Shunt trip breaker
This is the easiest (and most official) way to do this. A shunt trip breaker sits in your panel (or on your DIN rail) and hooks up the normal way. It also has two "low voltage" wires on a pigtail. Apply 24 volts to these for 50ms and the breaker will trip.
The breaker already has a (very thick, few or even 1 turn) solenoid which operates the magnetic trip mode (intended for shock overloads such as a dead short). The shunt is adding another coil to that same solenoid, which causes the breaker to trip in magnetic mode.
You would need to find a shunt-trip breaker that also supports RCD, or just use a separate RCD device.
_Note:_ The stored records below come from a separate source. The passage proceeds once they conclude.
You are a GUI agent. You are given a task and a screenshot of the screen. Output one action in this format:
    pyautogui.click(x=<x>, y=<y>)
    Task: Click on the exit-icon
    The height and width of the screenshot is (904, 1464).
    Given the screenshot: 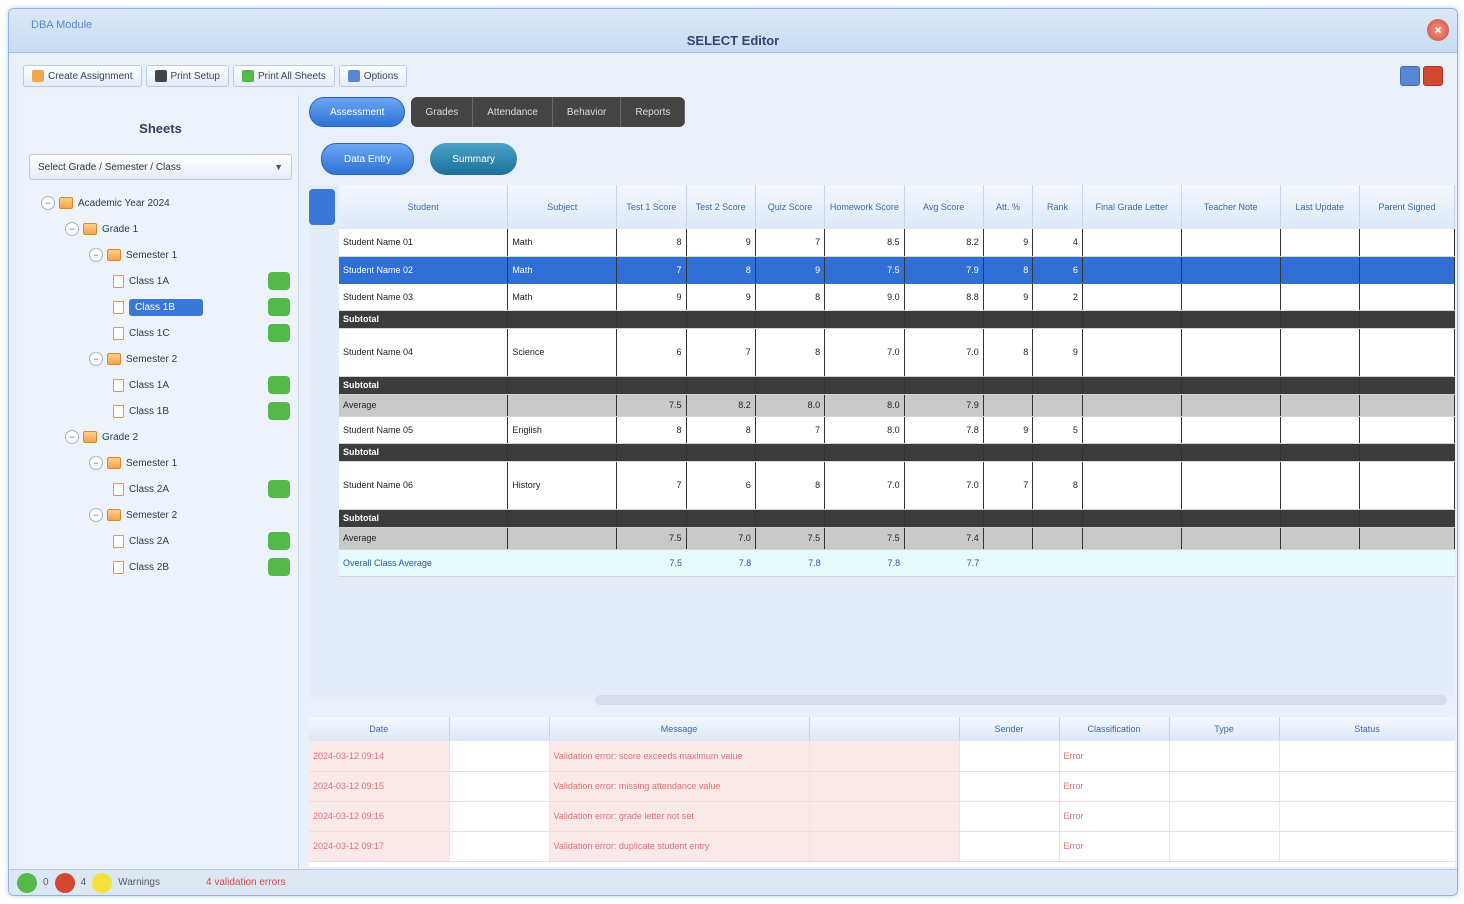 What is the action you would take?
    pyautogui.click(x=1433, y=76)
There are also remote control breakers which allow a shot of 24V to either trip or reset it. However your chance of finding that in an RCD device is probably ... remote.
Or... do it properly
You can't use random electronic components (e.g. RU listing) in mains wiring. You must use proper equipment/devices (e.g. with a UL listing), and you must use it according to instructions.
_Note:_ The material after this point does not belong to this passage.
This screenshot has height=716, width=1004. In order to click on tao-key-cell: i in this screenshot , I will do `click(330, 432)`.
One of the doctrines of mains power is that you must keep mains and low voltage separated. Either the mains power goes inside the junction box and the low-voltage outside, or with a divider within the junction box.
So you need a relay that is listed as equipment (e.g. UL) and ideally has the low voltage and mains wires separate. This will likely have a 24V coil. Some relays even contain their own 24VAC transformer with just enough power rating to run the coil - simply shunt two wires and that operates it.
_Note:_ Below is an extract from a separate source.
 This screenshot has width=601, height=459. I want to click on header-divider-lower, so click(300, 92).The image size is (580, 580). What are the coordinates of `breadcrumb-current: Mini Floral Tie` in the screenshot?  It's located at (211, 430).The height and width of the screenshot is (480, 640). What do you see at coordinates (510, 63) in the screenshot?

For instance, Aube makes relay-transformers that mount in a junction box knockout, providing mains inside the box and the low voltage terminals outside the box. Others have a relay & transformer mounted on a junction box cover, again with mains on one side and LV on the other.
As far as a resistor to induce the ground fault, again the trick is finding one listed as equipment. Fortunately, the intersection of dimmers and LEDs has created a commercial market for "dummy load" equipment -- such as Lutron's LUT-MLC - and they are implemented as capacitors.
And as far as inducing a ground fault, do not wire between load (protected) hot and ground. Ground isn't for that. Wire between load (protected) hot and line neutral.